[INPUT]
------------------------------
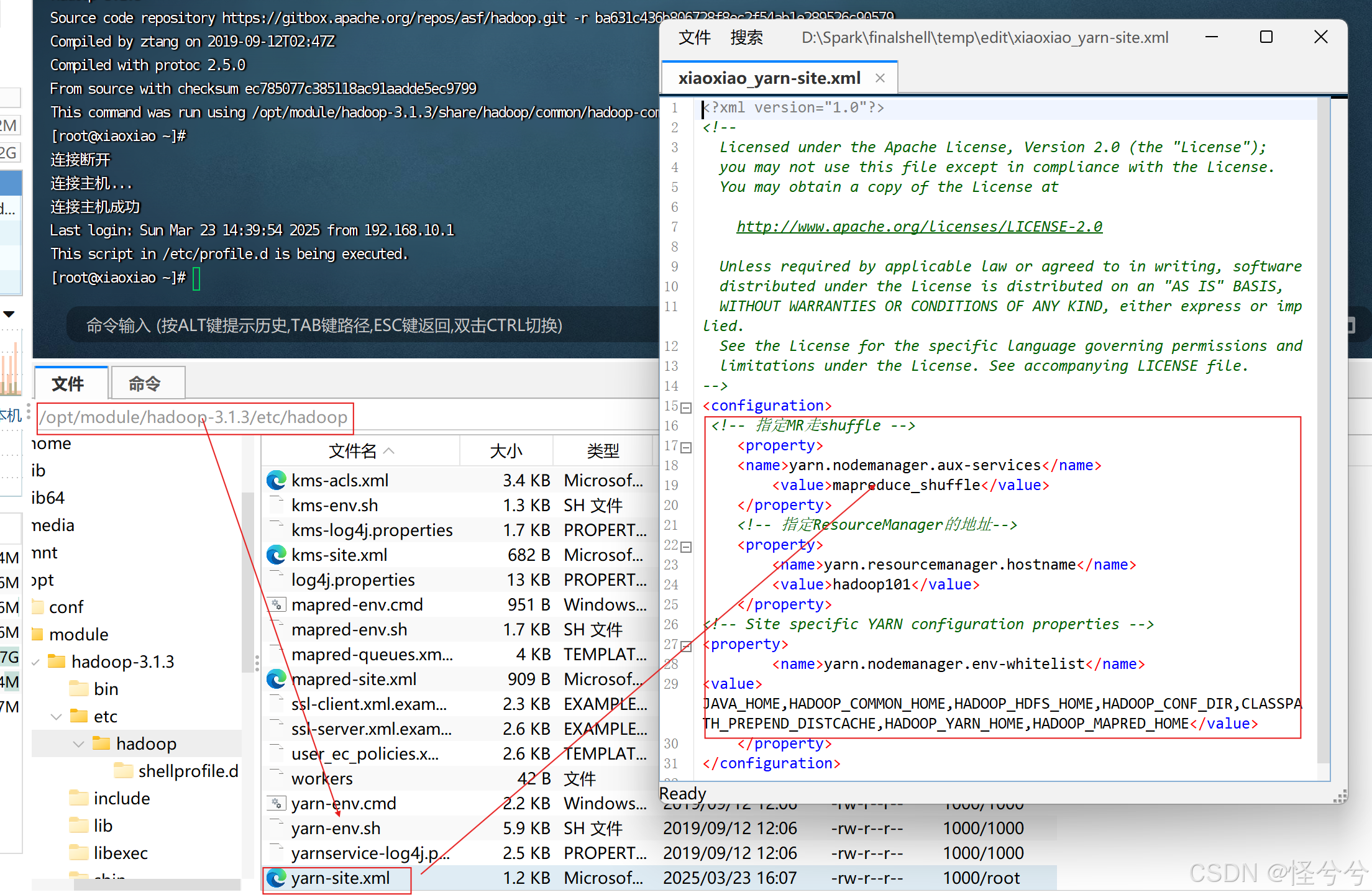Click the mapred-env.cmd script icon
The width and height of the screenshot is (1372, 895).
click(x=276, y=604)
------------------------------
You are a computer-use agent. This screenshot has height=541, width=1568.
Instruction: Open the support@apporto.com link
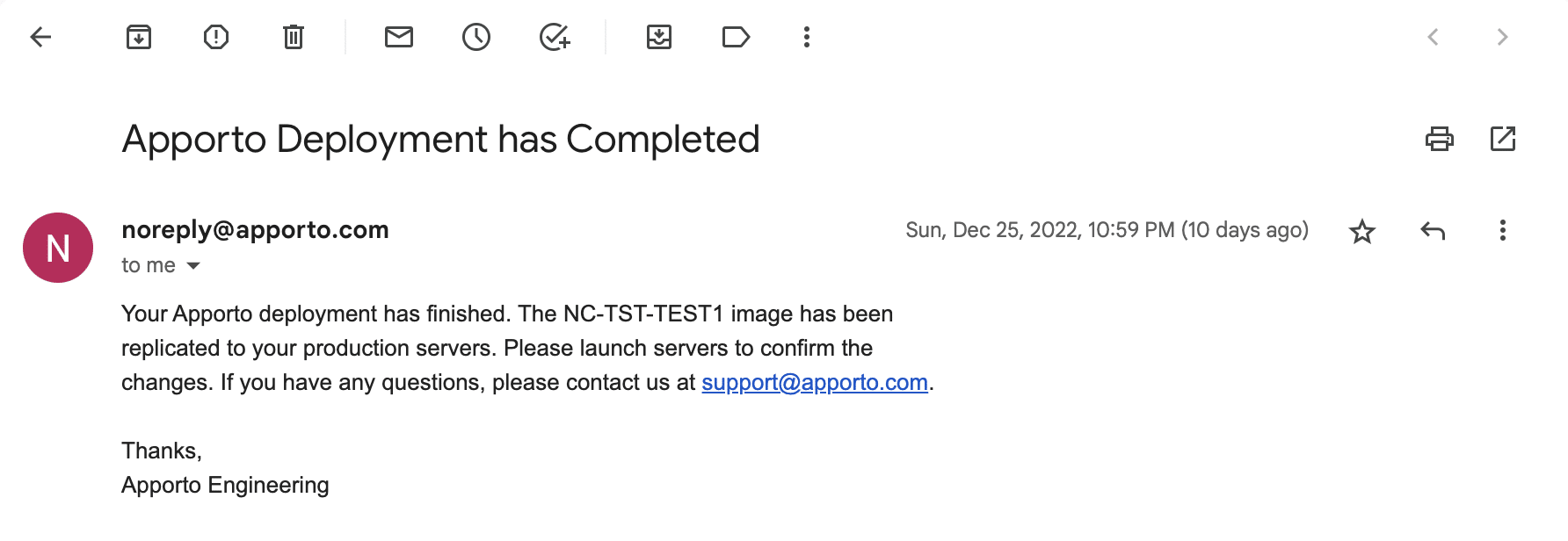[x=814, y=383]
------------------------------
[TASK DIRECTIONS] Could you output the lines from "You are a computer-use" through "[x=814, y=383]" as a two-column CSV with the columns "instruction" and "target", one row per request: its text in the first column, its answer in the second, each field in double quotes with line breaks replaced by spaces, and the pictures left out?

[SOLUTION]
instruction,target
"You are a computer-use agent. This screenshot has height=541, width=1568. Instruction: Open the support@apporto.com link","[x=814, y=383]"